In the aftermath of recent scandals, I’ve heard a number of young people express skepticism about investing in equities. Given the huge losses in recent years, it’s understandable that folks are being more cautious in how they allocate their hard-earned savings.

Alan Greenspan

Mon, June 07, 2004

This hesitancy on the part of businesses to expand risk-taking, as I have noted in the past, is an apparent consequence of scandals surrounding corporate accounting and governance, an aftermath of the stock market surge.

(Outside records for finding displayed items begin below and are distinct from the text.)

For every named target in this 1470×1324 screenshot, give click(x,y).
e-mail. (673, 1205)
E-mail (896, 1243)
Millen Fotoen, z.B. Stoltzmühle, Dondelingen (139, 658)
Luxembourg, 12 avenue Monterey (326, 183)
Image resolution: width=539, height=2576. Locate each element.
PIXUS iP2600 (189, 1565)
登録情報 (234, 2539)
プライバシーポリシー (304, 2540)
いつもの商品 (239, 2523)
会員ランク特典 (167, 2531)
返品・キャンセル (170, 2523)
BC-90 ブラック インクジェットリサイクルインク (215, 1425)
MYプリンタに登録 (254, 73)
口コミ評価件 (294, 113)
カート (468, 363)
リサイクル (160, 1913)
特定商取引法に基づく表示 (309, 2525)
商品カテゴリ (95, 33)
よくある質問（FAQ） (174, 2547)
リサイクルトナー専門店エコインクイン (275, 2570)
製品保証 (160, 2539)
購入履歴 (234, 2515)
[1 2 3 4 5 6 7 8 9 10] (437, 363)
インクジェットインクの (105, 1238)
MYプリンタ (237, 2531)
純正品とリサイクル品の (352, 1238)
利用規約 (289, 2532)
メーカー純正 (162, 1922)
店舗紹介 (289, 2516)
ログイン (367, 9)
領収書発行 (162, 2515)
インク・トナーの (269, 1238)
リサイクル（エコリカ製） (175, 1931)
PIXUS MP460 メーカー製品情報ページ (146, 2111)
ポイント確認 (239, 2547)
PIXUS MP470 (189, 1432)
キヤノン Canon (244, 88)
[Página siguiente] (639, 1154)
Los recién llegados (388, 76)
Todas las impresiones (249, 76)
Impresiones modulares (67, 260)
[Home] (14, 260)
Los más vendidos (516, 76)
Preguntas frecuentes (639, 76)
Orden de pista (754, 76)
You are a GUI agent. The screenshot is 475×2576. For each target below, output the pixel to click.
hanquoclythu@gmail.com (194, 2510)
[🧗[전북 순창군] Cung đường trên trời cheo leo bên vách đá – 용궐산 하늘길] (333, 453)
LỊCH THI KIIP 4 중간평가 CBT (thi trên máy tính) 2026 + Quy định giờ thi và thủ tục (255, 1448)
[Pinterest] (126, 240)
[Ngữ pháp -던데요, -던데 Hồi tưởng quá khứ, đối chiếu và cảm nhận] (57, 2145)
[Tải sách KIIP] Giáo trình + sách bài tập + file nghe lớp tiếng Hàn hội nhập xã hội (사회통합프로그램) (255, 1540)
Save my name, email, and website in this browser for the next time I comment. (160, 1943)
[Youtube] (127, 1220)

Although there is no compelling evidence that corporate governance risk has fully subsided, with time, it should. An increased willingness to borrow, and ample liquid assets, should provide a further lift to capital investment and, with it, economic activity.

Donald Kohn

Thu, March 25, 2004

Investor confidence seems to have recovered, at least somewhat, from the corporate governance and accounting scandals revealed in 2002 and 2003.

Alan Greenspan

Thu, March 06, 2003

Recent studies suggest that differing disclosure and corporate governance standards preserve home bias. Researchers have shown that, in most countries, holding a controlling interest in a firm yields significant benefits that do not accrue to minority shareholders, and that a substantial portion of home bias in those countries can be attributed to local holdings of closely held firms.7 Additionally, staff at the Federal Reserve Board and International Monetary Fund have shown that, for firms from emerging-market economies that meet U.S. standards for disclosure and protection of minority shareholder rights, U.S. residents hold the theoretically predicted proportion of company shares in their portfolios.8 Thus, it appears that an improvement in global reporting and corporate governance standards could significantly reduce global home bias.

Alan Greenspan

Mon, July 15, 2002

Manifestations of lax corporate governance, in my judgment, are largely a symptom of a failed CEO.
...
If a CEO countenances managing reported earnings, that attitude will drive the entire accounting regime of the firm. If he or she instead insists on an objective representation of a company's business dealings, that standard will govern recordkeeping and due diligence. It has been my experience on numerous corporate boards that CEOs who insist that their auditors render objective accounts get them. And CEOs who discourage corner-cutting by subordinates are rarely exposed to it.

I recognize that I am saying that the state of corporate governance to a very large extent reflects the character of the CEO, and that this is a very difficult issue to address. Although we may not be able to change the character of corporate officers, we can change behavior through incentives and penalties. That, in my judgment, could dramatically improve the state of corporate governance.